Former Chancellor Kishida was seen, during his brief campaign to succeed outgoing Prime Minister Yoshihide Suga last month, as a friendly name for Beijing. But since taking office, he has reinforced the tough stance that has marked recent Japanese governments and underscored his alliance with the United States.
He kept the chancellor and the defense minister, who spoke for the first time of concrete measures to combat the growing threat of China against Taiwan, the autonomous island that Beijing wants to reabsorb, after the biggest wave of Chinese air incursions against Taipei in history.
These actions follow President Joe Biden’s assertive shift towards the already aggressive Cold War 2.0 initiated by his predecessor, Donald Trump, against China’s rise under Xi Jinping.
Biden incorporated the Quad, a group that precisely unites Japan, as well as India and Australia, with Washington. In recent years, all naval forces in these countries began to exercise annually, and the American promoted the first meetings of the head of state in the brief history of the group — created in 2007, it slumbered until 2017.
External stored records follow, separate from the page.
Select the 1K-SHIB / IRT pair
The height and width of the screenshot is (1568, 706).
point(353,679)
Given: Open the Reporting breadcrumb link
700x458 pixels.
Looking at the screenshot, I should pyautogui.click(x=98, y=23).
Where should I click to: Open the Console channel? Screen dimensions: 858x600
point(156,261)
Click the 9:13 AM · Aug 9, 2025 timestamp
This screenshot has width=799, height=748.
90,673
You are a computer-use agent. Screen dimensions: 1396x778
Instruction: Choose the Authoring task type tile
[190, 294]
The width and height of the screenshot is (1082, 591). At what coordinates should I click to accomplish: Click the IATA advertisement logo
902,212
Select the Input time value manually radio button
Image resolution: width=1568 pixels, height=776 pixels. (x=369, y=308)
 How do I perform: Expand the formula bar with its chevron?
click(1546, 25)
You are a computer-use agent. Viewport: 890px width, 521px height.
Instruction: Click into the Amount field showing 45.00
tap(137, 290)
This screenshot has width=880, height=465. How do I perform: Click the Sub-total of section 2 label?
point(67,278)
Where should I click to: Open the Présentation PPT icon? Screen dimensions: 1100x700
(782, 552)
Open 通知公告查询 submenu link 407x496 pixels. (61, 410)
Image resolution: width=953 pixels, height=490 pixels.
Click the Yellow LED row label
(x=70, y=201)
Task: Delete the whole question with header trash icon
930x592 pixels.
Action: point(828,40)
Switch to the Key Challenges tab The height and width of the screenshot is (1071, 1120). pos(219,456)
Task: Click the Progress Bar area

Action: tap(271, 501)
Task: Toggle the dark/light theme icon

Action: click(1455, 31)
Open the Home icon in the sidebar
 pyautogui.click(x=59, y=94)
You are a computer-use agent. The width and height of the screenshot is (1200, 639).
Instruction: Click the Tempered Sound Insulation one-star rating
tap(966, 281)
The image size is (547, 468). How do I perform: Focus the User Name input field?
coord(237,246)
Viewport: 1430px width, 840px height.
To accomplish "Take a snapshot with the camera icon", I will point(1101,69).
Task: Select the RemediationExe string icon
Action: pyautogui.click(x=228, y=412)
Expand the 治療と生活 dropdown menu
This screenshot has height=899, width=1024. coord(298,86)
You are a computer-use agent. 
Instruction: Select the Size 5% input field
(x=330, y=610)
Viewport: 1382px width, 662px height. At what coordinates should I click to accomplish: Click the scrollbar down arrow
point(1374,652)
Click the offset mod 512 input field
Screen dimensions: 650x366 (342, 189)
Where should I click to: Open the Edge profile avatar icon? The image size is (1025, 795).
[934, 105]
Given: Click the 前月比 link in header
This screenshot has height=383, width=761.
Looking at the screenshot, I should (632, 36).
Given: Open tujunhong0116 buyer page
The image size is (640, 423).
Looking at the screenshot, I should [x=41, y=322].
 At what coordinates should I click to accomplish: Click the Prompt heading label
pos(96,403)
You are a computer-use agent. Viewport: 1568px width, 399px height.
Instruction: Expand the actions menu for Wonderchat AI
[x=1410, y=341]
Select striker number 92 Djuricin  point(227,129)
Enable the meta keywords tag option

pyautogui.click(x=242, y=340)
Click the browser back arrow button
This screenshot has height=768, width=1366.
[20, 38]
To complicate matters, animosity between China and India grew after the border incident in which dozens of soldiers died in a disputed area in the Himalayas in 2020. Long talks to calm tempers broke down last week.
In addition, Biden signed a military pact with Canberra that provides the Australians with nuclear submarines with American and British technology, in addition to supposedly opening the ports to the US south of the Chinese strategic backyard.
All of this came amid the disastrous American withdrawal from Afghanistan, which ultimately freed up additional forces for the Asian strategy to contain China.
China moves, with the support of the increasingly ally Moscow, which is already in the worst phase of its post-Cold War relations with NATO (Western military alliance) forces in Eastern Europe.
Like Putin’s country, the Chinese develop hypersonic weapons that scare the Americans. Beijing denied the report made over the weekend by the British newspaper Financial Times that it had tested a new model of this weapon, but it was not very convincing.
On Tuesday, State Department spokesman Ned Price said the Chinese were ramping up their capabilities, with more than 250 ballistic missile tests since January. His Beijing counterpart Wang Wenbin denied it, adding that the communist state’s nuclear forces were kept “to a minimum”.
And now it has promoted this provocative transit through the Tsugaru Strait. The Russians are a continental military power, but they have reasonable naval capabilities, especially submarines — particularly their fleet of nuclear-tipped ballistic missile launchers.
In the Pacific, his fleet is primarily based in Vladivostok. Last week, there was a repeat of a 2010 incident when a Russian ship threatened to ram an American destroyer seeking to enter Moscow’s territorial waters.
In the recent case, the vessel from Washington entered a restricted area for shooting exercises precisely for this joint maneuver with the Chinese, and was removed. The US denied the intrusion, and the Russians made a formal protest.
In the Japanese case, there is still a struggle for decades with the Russians: Tokyo wants control over part of the Kurila Islands, taken by the Soviets at the end of World War II. Japan also has disputes with China, as in the case of the Senkaku Islands, which Beijing wants for itself — adding to geopolitical confusion, Taiwan also claims them.
This entire game had been designed by the Pentagon itself in a document last December, in which it advocated increasing naval assertiveness against China and Russia.
The obvious danger, whether in Japan, Taiwan or the disputed South China Sea, is that this mutual aggression will escalate into some kind of accident or military escalation.